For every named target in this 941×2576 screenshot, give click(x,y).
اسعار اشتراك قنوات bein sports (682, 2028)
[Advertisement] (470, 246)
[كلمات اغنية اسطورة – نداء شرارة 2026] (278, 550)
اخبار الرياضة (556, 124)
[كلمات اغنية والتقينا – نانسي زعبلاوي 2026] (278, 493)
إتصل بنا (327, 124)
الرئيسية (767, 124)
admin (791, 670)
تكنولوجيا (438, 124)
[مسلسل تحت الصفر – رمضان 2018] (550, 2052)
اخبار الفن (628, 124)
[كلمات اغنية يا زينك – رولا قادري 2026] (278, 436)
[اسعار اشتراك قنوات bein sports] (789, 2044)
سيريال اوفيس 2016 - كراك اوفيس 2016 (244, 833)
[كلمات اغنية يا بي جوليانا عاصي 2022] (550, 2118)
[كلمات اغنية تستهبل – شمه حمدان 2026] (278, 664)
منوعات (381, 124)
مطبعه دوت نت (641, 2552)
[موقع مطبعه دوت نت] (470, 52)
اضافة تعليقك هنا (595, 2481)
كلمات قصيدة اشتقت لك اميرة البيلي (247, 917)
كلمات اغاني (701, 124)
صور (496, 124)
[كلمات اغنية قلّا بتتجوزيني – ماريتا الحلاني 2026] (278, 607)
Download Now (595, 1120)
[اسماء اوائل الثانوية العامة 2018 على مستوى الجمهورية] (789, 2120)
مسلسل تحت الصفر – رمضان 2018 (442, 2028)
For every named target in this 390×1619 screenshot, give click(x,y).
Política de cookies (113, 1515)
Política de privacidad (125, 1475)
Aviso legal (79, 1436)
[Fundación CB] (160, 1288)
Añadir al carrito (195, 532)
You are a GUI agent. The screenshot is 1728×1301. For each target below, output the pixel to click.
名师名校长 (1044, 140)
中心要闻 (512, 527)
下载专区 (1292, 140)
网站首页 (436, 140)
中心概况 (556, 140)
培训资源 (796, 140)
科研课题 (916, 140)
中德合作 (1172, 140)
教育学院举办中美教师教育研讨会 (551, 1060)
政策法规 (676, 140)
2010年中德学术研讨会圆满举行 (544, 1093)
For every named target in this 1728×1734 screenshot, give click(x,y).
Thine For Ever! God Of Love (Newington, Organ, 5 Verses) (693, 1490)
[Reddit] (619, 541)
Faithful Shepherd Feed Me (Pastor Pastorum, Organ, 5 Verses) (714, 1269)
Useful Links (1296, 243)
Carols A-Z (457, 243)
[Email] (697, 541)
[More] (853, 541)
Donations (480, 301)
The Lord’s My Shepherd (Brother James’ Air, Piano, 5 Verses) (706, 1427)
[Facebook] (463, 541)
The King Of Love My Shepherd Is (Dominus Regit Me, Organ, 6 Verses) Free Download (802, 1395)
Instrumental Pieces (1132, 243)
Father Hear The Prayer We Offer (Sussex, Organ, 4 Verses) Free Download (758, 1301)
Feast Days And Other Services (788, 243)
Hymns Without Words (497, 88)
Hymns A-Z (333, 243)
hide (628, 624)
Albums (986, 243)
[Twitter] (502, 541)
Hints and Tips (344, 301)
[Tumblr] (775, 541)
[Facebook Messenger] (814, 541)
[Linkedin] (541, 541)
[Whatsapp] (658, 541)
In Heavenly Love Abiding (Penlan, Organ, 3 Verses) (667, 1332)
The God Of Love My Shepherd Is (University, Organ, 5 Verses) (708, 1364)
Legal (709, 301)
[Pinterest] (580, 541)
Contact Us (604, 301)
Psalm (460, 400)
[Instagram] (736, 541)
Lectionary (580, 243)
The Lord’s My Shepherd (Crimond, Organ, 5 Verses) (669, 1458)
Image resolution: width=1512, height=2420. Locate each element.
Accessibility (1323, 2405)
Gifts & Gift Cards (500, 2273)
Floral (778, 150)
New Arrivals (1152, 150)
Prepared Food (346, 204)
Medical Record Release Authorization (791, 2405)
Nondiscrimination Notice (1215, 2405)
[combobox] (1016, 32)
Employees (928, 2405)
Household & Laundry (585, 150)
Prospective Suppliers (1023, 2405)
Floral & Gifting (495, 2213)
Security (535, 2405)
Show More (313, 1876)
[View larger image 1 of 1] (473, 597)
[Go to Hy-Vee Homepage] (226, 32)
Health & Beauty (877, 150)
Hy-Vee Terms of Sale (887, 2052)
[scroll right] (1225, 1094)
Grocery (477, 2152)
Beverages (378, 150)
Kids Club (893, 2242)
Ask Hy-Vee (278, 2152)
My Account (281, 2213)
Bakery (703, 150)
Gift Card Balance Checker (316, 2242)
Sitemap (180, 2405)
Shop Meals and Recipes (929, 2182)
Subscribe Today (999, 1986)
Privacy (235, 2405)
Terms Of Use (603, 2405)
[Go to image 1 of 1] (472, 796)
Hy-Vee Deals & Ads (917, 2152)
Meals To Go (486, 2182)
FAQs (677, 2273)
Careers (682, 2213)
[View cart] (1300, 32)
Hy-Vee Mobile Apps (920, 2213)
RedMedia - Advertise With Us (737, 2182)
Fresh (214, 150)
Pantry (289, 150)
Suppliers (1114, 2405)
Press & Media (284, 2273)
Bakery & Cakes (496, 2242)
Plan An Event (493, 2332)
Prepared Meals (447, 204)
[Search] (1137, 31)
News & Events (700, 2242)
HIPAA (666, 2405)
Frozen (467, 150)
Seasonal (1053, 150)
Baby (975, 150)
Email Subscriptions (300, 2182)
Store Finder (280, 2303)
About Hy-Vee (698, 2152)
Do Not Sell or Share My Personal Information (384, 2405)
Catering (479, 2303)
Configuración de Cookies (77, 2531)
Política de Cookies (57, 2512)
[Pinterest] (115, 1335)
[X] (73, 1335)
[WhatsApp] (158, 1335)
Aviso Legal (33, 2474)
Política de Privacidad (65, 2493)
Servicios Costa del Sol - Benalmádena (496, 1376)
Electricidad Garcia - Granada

Work task –
Write the entire listing out again, word for word.

Answer to the exercise –
For every named target in this 941×2576 screenshot, give click(x,y).
اسعار اشتراك قنوات bein sports (682, 2028)
[Advertisement] (470, 246)
[كلمات اغنية اسطورة – نداء شرارة 2026] (278, 550)
اخبار الرياضة (556, 124)
[كلمات اغنية والتقينا – نانسي زعبلاوي 2026] (278, 493)
إتصل بنا (327, 124)
الرئيسية (767, 124)
admin (791, 670)
تكنولوجيا (438, 124)
[مسلسل تحت الصفر – رمضان 2018] (550, 2052)
اخبار الفن (628, 124)
[كلمات اغنية يا زينك – رولا قادري 2026] (278, 436)
[اسعار اشتراك قنوات bein sports] (789, 2044)
سيريال اوفيس 2016 - كراك اوفيس 2016 (244, 833)
[كلمات اغنية يا بي جوليانا عاصي 2022] (550, 2118)
[كلمات اغنية تستهبل – شمه حمدان 2026] (278, 664)
منوعات (381, 124)
مطبعه دوت نت (641, 2552)
[موقع مطبعه دوت نت] (470, 52)
اضافة تعليقك هنا (595, 2481)
كلمات قصيدة اشتقت لك اميرة البيلي (247, 917)
كلمات اغاني (701, 124)
صور (496, 124)
[كلمات اغنية قلّا بتتجوزيني – ماريتا الحلاني 2026] (278, 607)
Download Now (595, 1120)
[اسماء اوائل الثانوية العامة 2018 على مستوى الجمهورية] (789, 2120)
مسلسل تحت الصفر – رمضان 2018 (442, 2028)
For every named target in this 390×1619 screenshot, give click(x,y).
Política de cookies (113, 1515)
Política de privacidad (125, 1475)
Aviso legal (79, 1436)
[Fundación CB] (160, 1288)
Añadir al carrito (195, 532)
You are a GUI agent. The screenshot is 1728×1301. For each target below, output the pixel to click.
名师名校长 (1044, 140)
中心要闻 (512, 527)
下载专区 (1292, 140)
网站首页 (436, 140)
中心概况 (556, 140)
培训资源 (796, 140)
科研课题 (916, 140)
中德合作 (1172, 140)
教育学院举办中美教师教育研讨会 (551, 1060)
政策法规 (676, 140)
2010年中德学术研讨会圆满举行 (544, 1093)
For every named target in this 1728×1734 screenshot, give click(x,y).
Thine For Ever! God Of Love (Newington, Organ, 5 Verses) (693, 1490)
[Reddit] (619, 541)
Faithful Shepherd Feed Me (Pastor Pastorum, Organ, 5 Verses) (714, 1269)
Useful Links (1296, 243)
Carols A-Z (457, 243)
[Email] (697, 541)
[More] (853, 541)
Donations (480, 301)
The Lord’s My Shepherd (Brother James’ Air, Piano, 5 Verses) (706, 1427)
[Facebook] (463, 541)
The King Of Love My Shepherd Is (Dominus Regit Me, Organ, 6 Verses) Free Download (802, 1395)
Instrumental Pieces (1132, 243)
Father Hear The Prayer We Offer (Sussex, Organ, 4 Verses) Free Download (758, 1301)
Feast Days And Other Services (788, 243)
Hymns Without Words (497, 88)
Hymns A-Z (333, 243)
hide (628, 624)
Albums (986, 243)
[Twitter] (502, 541)
Hints and Tips (344, 301)
[Tumblr] (775, 541)
[Facebook Messenger] (814, 541)
[Linkedin] (541, 541)
[Whatsapp] (658, 541)
In Heavenly Love Abiding (Penlan, Organ, 3 Verses) (667, 1332)
The God Of Love My Shepherd Is (University, Organ, 5 Verses) (708, 1364)
Legal (709, 301)
[Pinterest] (580, 541)
Contact Us (604, 301)
Psalm (460, 400)
[Instagram] (736, 541)
Lectionary (580, 243)
The Lord’s My Shepherd (Crimond, Organ, 5 Verses) (669, 1458)
Image resolution: width=1512, height=2420. Locate each element.
Accessibility (1323, 2405)
Gifts & Gift Cards (500, 2273)
Floral (778, 150)
New Arrivals (1152, 150)
Prepared Food (346, 204)
Medical Record Release Authorization (791, 2405)
Nondiscrimination Notice (1215, 2405)
[combobox] (1016, 32)
Employees (928, 2405)
Household & Laundry (585, 150)
Prospective Suppliers (1023, 2405)
Floral & Gifting (495, 2213)
Security (535, 2405)
Show More (313, 1876)
[View larger image 1 of 1] (473, 597)
[Go to Hy-Vee Homepage] (226, 32)
Health & Beauty (877, 150)
Hy-Vee Terms of Sale (887, 2052)
[scroll right] (1225, 1094)
Grocery (477, 2152)
Beverages (378, 150)
Kids Club (893, 2242)
Ask Hy-Vee (278, 2152)
My Account (281, 2213)
Bakery (703, 150)
Gift Card Balance Checker (316, 2242)
Sitemap (180, 2405)
Shop Meals and Recipes (929, 2182)
Subscribe Today (999, 1986)
Privacy (235, 2405)
Terms Of Use (603, 2405)
[Go to image 1 of 1] (472, 796)
Hy-Vee Deals & Ads (917, 2152)
Meals To Go (486, 2182)
FAQs (677, 2273)
Careers (682, 2213)
[View cart] (1300, 32)
Hy-Vee Mobile Apps (920, 2213)
RedMedia - Advertise With Us (737, 2182)
Fresh (214, 150)
Pantry (289, 150)
Suppliers (1114, 2405)
Press & Media (284, 2273)
Bakery & Cakes (496, 2242)
Plan An Event (493, 2332)
Prepared Meals (447, 204)
[Search] (1137, 31)
News & Events (700, 2242)
HIPAA (666, 2405)
Frozen (467, 150)
Seasonal (1053, 150)
Baby (975, 150)
Email Subscriptions (300, 2182)
Store Finder (280, 2303)
About Hy-Vee (698, 2152)
Do Not Sell or Share My Personal Information (384, 2405)
Catering (479, 2303)
Configuración de Cookies (77, 2531)
Política de Cookies (57, 2512)
[Pinterest] (115, 1335)
[X] (73, 1335)
[WhatsApp] (158, 1335)
Aviso Legal (33, 2474)
Política de Privacidad (65, 2493)
Servicios Costa del Sol - Benalmádena (496, 1376)
Electricidad Garcia - Granada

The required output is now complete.